• What is asked:
Recast every line of the listing below as a Markdown table with the columns Row and Line, numbering each row and omitting blank lines.
::: Dataset extract :::
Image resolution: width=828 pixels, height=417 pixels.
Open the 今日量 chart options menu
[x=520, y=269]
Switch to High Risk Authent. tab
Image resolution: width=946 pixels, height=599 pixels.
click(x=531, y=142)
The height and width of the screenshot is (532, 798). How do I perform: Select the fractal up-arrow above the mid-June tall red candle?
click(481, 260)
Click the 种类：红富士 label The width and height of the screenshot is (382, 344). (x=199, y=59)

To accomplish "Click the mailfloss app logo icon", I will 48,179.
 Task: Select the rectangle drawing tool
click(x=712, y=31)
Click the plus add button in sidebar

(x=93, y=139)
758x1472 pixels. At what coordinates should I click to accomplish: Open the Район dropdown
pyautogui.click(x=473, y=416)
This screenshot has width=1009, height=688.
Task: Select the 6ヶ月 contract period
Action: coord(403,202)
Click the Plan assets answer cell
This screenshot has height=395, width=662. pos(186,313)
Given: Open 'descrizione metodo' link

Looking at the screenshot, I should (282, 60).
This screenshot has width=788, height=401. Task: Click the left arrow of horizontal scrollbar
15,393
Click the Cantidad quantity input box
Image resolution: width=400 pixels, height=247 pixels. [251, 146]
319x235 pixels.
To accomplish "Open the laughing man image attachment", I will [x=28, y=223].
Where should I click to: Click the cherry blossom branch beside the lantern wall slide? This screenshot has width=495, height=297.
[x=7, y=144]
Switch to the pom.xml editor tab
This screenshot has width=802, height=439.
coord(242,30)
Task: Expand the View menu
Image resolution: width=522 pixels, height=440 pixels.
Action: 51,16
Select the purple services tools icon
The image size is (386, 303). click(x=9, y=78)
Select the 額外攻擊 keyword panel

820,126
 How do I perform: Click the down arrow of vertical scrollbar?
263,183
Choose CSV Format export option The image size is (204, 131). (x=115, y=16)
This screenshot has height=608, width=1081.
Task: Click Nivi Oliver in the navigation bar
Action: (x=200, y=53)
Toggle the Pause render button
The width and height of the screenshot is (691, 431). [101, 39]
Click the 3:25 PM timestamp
:::
• Written response:
| Row | Line |
|---|---|
| 1 | Image resolution: width=828 pixels, height=417 pixels. |
| 2 | Open the 今日量 chart options menu |
| 3 | [x=520, y=269] |
| 4 | Switch to High Risk Authent. tab |
| 5 | Image resolution: width=946 pixels, height=599 pixels. |
| 6 | click(x=531, y=142) |
| 7 | The height and width of the screenshot is (532, 798). How do I perform: Select the fractal up-arrow above the mid-June tall red candle? |
| 8 | click(481, 260) |
| 9 | Click the 种类：红富士 label The width and height of the screenshot is (382, 344). (x=199, y=59) |
| 10 | To accomplish "Click the mailfloss app logo icon", I will 48,179. |
| 11 |  Task: Select the rectangle drawing tool |
| 12 | click(x=712, y=31) |
| 13 | Click the plus add button in sidebar |
| 14 | (x=93, y=139) |
| 15 | 758x1472 pixels. At what coordinates should I click to accomplish: Open the Район dropdown |
| 16 | pyautogui.click(x=473, y=416) |
| 17 | This screenshot has width=1009, height=688. |
| 18 | Task: Select the 6ヶ月 contract period |
| 19 | Action: coord(403,202) |
| 20 | Click the Plan assets answer cell |
| 21 | This screenshot has height=395, width=662. pos(186,313) |
| 22 | Given: Open 'descrizione metodo' link |
| 23 | Looking at the screenshot, I should (282, 60). |
| 24 | This screenshot has width=788, height=401. Task: Click the left arrow of horizontal scrollbar |
| 25 | 15,393 |
| 26 | Click the Cantidad quantity input box |
| 27 | Image resolution: width=400 pixels, height=247 pixels. [251, 146] |
| 28 | 319x235 pixels. |
| 29 | To accomplish "Open the laughing man image attachment", I will [x=28, y=223]. |
| 30 | Where should I click to: Click the cherry blossom branch beside the lantern wall slide? This screenshot has width=495, height=297. |
| 31 | [x=7, y=144] |
| 32 | Switch to the pom.xml editor tab |
| 33 | This screenshot has width=802, height=439. |
| 34 | coord(242,30) |
| 35 | Task: Expand the View menu |
| 36 | Image resolution: width=522 pixels, height=440 pixels. |
| 37 | Action: 51,16 |
| 38 | Select the purple services tools icon |
| 39 | The image size is (386, 303). click(x=9, y=78) |
| 40 | Select the 額外攻擊 keyword panel |
| 41 | 820,126 |
| 42 |  How do I perform: Click the down arrow of vertical scrollbar? |
| 43 | 263,183 |
| 44 | Choose CSV Format export option The image size is (204, 131). (x=115, y=16) |
| 45 | This screenshot has height=608, width=1081. |
| 46 | Task: Click Nivi Oliver in the navigation bar |
| 47 | Action: (x=200, y=53) |
| 48 | Toggle the Pause render button |
| 49 | The width and height of the screenshot is (691, 431). [101, 39] |
| 50 | Click the 3:25 PM timestamp |